● Exercise prompt: When you copy the entries, match them exactly and omit the pictures.

"""

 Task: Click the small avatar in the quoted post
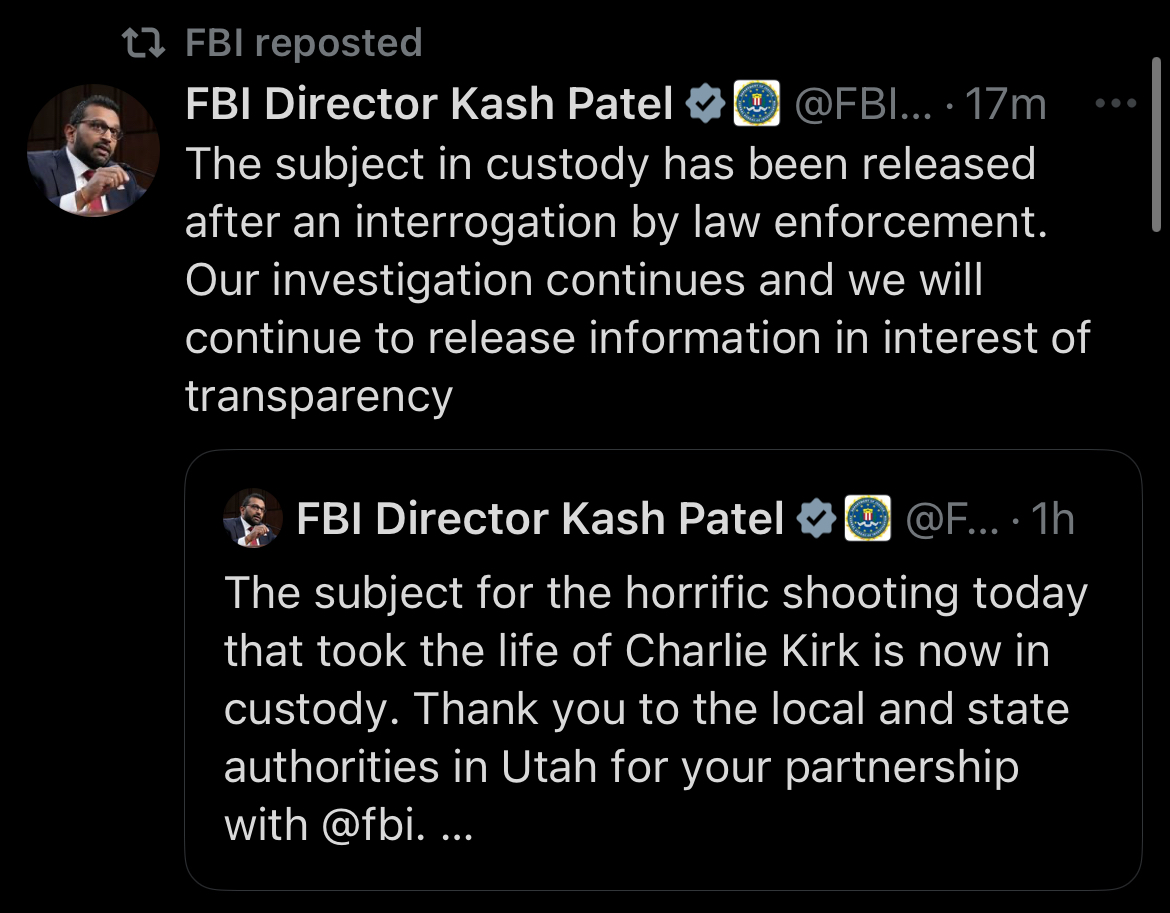250,519
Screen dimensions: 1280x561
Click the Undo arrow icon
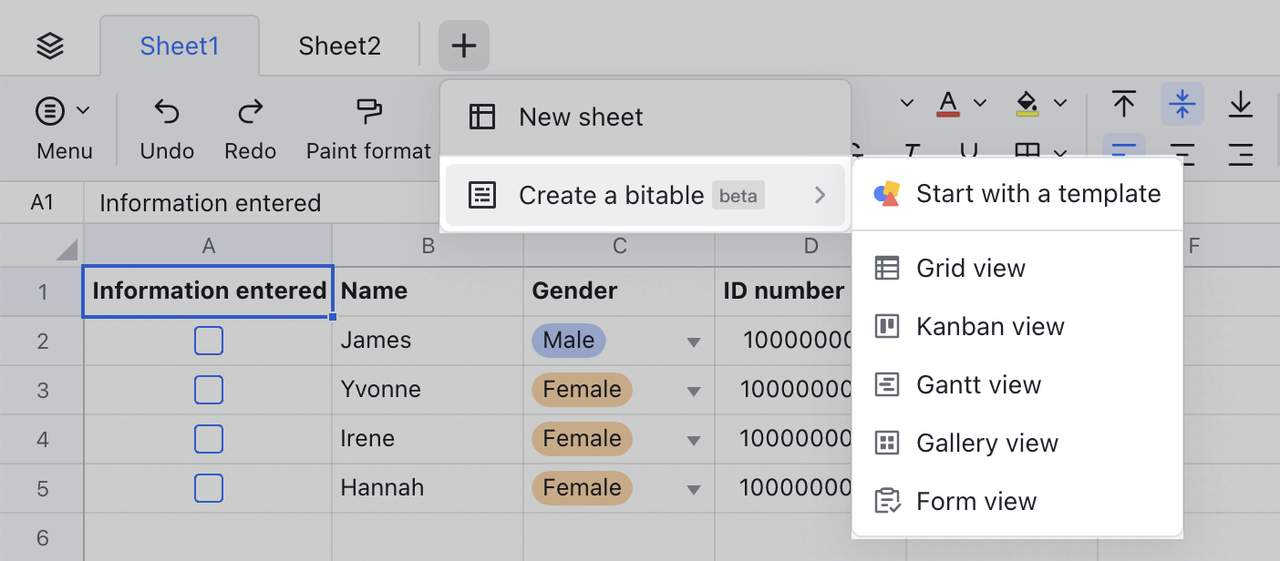[x=167, y=111]
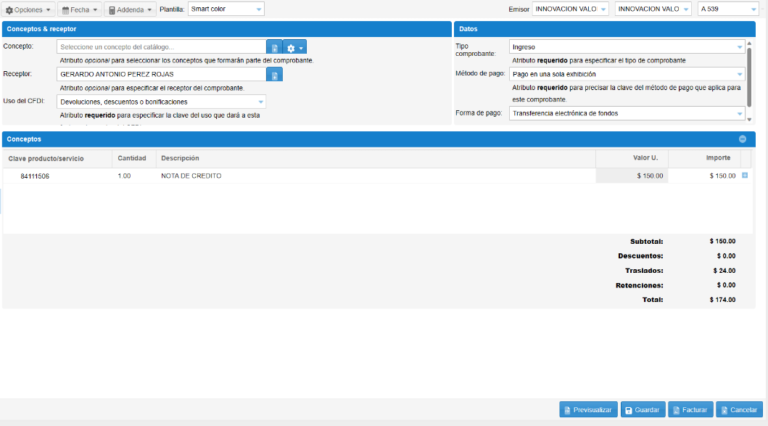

"""

● Exercise result:
 Task: Click the small avatar in the quoted post
250,519
Screen dimensions: 1280x561
Click the Undo arrow icon
[x=167, y=111]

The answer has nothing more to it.